2. **Distribution Shape:** Both distributions are approximately normal (Gaussian) and centered near zero, suggesting the data may be normalized or represent residuals/weights with zero mean.
3. **Data Type Indicator:** The bottom plot's title includes "i8", explicitly identifying its data type as signed 8-bit integer, which explains the hard limits at -127 and 125.
4. **Sampling Fidelity:** The sample statistics (μ, σ) are very close to the full tensor statistics in both cases, indicating the 10,000-sample subset is a good representation of the whole.
### Interpretation
These charts are diagnostic tools for understanding the value distribution within two different tensors, likely from a machine learning model (given dimensions like [768, 2304], common in transformer architectures).
* **What the data suggests:** The top tensor contains high-precision, low-magnitude values (possibly floating-point activations or normalized weights). The bottom tensor contains low-precision, high-magnitude values constrained to the `i8` range (possibly quantized weights or integer activations).
* **Relationship between elements:** The plots allow for a direct comparison of the statistical properties (central tendency, spread, outliers) of two different data representations. The use of a shared σ-scale on the upper x-axis facilitates this comparison, showing that both distributions, despite their different absolute scales, follow a similar Gaussian shape relative to their own standard deviations.

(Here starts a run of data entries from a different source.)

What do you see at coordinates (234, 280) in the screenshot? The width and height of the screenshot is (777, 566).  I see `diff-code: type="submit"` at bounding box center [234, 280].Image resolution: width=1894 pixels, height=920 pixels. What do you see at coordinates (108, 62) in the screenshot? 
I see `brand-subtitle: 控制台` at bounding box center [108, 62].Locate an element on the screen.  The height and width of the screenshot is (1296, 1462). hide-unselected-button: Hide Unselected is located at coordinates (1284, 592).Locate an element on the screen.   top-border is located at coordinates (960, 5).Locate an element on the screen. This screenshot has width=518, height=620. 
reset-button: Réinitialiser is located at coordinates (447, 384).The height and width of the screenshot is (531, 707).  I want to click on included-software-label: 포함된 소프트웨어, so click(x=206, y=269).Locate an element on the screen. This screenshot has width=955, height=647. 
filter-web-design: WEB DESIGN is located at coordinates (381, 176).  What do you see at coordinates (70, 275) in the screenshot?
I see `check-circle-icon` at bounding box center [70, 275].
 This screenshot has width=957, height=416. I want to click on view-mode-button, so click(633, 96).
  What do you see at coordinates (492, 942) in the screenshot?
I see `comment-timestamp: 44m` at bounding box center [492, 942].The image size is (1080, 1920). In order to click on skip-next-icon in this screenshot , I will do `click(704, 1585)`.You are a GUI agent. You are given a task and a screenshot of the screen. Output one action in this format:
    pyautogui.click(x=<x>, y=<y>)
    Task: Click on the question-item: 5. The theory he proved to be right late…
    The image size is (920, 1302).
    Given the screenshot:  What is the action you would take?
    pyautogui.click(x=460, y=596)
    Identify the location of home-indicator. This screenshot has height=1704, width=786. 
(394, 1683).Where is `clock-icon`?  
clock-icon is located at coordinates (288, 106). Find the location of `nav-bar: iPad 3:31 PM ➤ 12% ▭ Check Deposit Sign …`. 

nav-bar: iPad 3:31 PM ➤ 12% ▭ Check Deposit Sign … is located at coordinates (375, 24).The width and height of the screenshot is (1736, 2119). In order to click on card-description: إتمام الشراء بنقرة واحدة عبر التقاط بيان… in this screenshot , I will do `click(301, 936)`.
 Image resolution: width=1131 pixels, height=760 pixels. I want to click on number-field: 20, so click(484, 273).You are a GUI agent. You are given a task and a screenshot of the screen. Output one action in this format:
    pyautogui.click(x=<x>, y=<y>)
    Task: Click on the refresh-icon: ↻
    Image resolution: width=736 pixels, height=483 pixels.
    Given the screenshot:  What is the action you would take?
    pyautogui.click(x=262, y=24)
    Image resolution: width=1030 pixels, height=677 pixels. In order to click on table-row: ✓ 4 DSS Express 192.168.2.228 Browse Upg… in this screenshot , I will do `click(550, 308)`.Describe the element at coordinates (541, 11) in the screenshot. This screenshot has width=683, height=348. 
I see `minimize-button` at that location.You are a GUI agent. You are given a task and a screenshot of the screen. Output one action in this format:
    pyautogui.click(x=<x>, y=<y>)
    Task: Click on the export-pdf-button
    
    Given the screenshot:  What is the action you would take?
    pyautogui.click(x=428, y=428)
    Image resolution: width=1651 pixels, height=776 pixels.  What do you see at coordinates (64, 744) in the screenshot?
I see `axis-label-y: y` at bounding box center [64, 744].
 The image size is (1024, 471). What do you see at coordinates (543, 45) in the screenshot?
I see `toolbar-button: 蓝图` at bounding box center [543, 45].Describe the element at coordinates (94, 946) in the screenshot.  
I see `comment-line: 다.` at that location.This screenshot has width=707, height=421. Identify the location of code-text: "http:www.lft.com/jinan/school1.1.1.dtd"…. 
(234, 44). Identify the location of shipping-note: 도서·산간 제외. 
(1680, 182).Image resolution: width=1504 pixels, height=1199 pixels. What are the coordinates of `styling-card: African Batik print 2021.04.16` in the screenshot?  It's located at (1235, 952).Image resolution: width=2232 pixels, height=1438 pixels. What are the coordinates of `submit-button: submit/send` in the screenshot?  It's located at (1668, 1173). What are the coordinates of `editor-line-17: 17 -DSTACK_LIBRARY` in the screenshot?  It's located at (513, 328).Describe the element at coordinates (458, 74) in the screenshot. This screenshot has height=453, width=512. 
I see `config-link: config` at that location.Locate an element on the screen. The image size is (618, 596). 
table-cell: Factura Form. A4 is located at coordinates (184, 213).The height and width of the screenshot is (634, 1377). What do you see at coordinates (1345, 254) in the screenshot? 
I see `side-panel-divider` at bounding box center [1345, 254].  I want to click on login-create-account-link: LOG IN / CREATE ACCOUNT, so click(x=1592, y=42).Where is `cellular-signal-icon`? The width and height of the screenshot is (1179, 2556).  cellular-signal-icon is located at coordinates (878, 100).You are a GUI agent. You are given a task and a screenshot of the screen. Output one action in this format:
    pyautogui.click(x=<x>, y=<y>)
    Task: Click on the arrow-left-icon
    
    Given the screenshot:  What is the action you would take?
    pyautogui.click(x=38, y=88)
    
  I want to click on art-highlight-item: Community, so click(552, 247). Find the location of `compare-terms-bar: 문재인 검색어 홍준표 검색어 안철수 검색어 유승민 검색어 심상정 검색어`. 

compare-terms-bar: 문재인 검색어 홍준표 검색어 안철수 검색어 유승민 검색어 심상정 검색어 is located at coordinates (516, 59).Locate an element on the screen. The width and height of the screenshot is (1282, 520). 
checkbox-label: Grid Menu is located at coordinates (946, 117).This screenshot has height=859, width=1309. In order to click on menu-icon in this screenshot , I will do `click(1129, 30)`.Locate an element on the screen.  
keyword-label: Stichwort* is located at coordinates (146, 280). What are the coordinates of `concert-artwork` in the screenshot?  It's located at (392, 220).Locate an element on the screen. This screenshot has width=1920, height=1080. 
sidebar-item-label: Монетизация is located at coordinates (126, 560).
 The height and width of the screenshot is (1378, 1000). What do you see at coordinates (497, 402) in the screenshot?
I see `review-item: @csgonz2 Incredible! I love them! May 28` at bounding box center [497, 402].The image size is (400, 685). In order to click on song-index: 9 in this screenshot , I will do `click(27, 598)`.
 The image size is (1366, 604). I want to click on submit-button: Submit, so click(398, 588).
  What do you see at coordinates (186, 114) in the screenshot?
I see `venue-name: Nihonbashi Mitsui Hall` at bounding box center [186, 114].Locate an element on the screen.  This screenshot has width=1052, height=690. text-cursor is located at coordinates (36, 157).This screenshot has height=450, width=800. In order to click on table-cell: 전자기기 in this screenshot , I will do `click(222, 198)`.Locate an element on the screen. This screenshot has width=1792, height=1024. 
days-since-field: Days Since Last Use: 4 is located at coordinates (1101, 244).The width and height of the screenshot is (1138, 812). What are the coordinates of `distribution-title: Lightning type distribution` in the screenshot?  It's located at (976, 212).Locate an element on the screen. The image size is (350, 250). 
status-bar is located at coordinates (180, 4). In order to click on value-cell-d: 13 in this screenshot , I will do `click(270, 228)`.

* **Notable anomalies:** There are no major anomalies; the data conforms well to the expected normal distributions. The key insight is the stark contrast in scale and data type between the two tensors, which is critical for tasks like model quantization, where understanding value ranges is essential to avoid clipping and maintain accuracy.